## JOBS:
• a. In the forum thread on mixing text encodings, what kind of snippets does Markdown support?
• b. Print the forum thread on mixing text encodings between "Additionally, data often" and "as fundamentally misguided.", inclusive.

| HN Mirror

Y	Hacker News new \| ask \| show \| jobs

by simiones 1323 days ago

We're stuck discussing JSON and other data transfer encodings, which is partly my fault as I brought it up, but there are far more scenarios for using combined text encodings.

It is very common to have templating languages which include their own syntax + the syntax of a target output language (e.g. Markdown supports HTML snippets that should get output to the final HTML as is; C macros support C code snippets, and C itself supports Assembler snippets that should end up in the final binary etc). When generating/processing the mixed format from your own code, you may often hit the problems above.

Even for JSON, there are legitimate reasons for processing stored JSON documents as text, or at least situations where it seems a safe enough approach - because people tend to forget that a string representation of a JSON document that has user-controlled input should be itself considered untrusted user input in its entirety, at least unless it is parsed by a JSON parser.

Additionally, data often has to be stored to unstructured storage (e.g. disk) between the moment you receive untrusted user input and the moment you output the final format to the user - again, doing the easy thing of storing in the intermediate format with the first level of escaping of untrusted input is extremely tempting, and the alternative is significantly more difficult.

1 comments

jiggawatts 1322 days ago

All of the use-cases you listed I would flag in a code-review as fundamentally misguided.

If you have formats "A" and "B" with serialization functions A() and B() that take document object models as inputs (not strings!), then nesting them is valid, but a bit of a code smell.

What you're saying is that there are scenarios where A() and B() take strings and return strings, and those strings can have control codes that "mean something" for A and/or B.

That's inherently bad and dangerous, and was the direct cause of one of the WORST vulnerabilities in history. Literally as bad as anything ever out there.

You're saying "maximum bad" is a good idea sometimes. This is like making the argument that a little nuclear war is acceptable on occasion.

> there are legitimate reasons for processing stored JSON documents as text

No, there isn't. Stop. Never do this. Ever.

Don't parse HTML or XML with Regex either. It leads to m̷͉̈a̴̳̚d̶̟̐n̴̩̓e̷̘̿s̴̤͆s̵͉͗: https://stackoverflow.com/questions/1732348/regex-match-open...

(Element lookup records)
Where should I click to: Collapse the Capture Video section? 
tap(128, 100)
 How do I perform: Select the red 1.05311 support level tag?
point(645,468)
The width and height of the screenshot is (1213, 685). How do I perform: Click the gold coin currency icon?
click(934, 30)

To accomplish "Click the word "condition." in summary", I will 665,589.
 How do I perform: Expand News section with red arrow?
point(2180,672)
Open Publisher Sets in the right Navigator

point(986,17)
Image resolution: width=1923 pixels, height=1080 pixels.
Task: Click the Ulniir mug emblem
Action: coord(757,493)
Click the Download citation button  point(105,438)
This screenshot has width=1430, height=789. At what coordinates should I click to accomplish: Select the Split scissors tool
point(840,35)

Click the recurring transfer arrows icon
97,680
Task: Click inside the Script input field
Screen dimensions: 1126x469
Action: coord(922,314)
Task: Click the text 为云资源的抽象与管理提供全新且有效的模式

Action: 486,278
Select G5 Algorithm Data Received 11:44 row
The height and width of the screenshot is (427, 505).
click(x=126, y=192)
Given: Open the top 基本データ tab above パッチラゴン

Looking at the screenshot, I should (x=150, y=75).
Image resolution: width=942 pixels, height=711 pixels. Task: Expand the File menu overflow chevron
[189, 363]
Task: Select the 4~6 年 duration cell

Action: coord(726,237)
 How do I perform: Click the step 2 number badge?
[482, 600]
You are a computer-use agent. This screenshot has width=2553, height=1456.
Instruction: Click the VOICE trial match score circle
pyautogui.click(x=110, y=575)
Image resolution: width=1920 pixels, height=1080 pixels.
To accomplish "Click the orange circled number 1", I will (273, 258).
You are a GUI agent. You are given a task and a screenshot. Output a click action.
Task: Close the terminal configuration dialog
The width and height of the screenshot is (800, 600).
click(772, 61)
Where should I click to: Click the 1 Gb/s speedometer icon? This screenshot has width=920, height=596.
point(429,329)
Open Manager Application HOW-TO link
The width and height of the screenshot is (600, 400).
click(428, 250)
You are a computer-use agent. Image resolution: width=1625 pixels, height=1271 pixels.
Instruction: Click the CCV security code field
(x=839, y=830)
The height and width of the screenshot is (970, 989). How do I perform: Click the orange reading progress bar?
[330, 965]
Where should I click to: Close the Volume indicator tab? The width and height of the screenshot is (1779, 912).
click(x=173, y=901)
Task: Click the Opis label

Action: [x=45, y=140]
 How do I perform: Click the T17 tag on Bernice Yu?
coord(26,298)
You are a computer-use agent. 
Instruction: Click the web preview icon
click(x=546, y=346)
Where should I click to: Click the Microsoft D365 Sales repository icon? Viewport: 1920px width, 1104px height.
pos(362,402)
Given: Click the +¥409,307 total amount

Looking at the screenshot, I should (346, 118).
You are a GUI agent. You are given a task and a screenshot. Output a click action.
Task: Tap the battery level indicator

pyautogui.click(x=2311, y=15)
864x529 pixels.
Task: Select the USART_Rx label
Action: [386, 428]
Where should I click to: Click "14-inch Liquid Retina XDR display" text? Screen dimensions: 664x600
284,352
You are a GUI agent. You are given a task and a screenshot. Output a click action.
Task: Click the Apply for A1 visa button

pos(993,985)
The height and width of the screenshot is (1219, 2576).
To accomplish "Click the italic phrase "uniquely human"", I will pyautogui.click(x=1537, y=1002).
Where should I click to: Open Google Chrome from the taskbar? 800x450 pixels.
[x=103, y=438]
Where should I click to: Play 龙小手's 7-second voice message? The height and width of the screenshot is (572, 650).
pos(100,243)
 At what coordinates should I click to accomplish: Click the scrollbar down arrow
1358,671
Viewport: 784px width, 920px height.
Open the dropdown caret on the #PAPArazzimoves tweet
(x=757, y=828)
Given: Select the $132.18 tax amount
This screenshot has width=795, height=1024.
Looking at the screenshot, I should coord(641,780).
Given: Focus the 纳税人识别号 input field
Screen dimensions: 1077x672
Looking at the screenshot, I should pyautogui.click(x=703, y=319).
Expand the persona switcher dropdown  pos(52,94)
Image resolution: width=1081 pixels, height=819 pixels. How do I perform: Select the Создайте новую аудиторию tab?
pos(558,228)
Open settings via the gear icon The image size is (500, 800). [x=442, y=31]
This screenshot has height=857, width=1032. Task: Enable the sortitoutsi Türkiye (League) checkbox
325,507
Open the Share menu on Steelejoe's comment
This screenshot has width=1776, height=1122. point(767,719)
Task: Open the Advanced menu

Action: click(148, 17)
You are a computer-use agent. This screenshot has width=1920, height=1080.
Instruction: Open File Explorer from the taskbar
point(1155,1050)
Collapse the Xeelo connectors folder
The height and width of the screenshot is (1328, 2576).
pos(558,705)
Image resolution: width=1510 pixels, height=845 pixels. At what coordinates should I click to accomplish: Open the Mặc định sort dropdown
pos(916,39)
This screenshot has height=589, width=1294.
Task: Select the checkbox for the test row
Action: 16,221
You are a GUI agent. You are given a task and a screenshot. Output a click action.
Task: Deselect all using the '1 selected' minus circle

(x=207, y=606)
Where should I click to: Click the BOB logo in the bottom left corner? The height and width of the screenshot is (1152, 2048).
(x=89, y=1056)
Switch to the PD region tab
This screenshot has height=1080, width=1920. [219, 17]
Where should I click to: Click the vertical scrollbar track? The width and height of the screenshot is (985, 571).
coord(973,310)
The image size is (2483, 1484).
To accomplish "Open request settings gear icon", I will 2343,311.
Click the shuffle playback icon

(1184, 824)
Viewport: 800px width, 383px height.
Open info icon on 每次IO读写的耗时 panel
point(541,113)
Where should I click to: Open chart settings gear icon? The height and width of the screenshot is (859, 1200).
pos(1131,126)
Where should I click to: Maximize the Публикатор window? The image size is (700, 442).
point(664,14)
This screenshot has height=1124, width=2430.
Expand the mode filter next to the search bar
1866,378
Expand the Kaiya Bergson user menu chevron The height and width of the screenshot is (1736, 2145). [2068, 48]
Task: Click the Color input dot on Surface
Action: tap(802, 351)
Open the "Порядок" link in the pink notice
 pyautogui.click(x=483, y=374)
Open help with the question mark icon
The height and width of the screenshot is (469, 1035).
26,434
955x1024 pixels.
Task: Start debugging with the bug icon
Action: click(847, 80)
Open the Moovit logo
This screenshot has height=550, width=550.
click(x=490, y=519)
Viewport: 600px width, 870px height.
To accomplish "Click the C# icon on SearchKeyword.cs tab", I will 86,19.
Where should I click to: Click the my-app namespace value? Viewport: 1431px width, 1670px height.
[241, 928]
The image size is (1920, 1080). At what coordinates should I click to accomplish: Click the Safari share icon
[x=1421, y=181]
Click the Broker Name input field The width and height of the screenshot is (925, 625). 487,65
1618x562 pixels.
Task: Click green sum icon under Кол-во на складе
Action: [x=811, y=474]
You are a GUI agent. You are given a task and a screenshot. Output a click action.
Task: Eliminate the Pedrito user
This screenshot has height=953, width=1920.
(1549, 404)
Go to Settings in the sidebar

## RESPONSES TO THE TASKS:
• a. HTML snippets that should get output to the final HTML as is.

• b.
Additionally, data often has to be stored to unstructured storage (e.g. disk) between the moment you receive untrusted user input and the moment you output the final format to the user - again, doing the easy thing of storing in the intermediate format with the first level of escaping of untrusted input is extremely tempting, and the alternative is significantly more difficult.

1 comments

jiggawatts 1322 days ago

All of the use-cases you listed I would flag in a code-review as fundamentally misguided.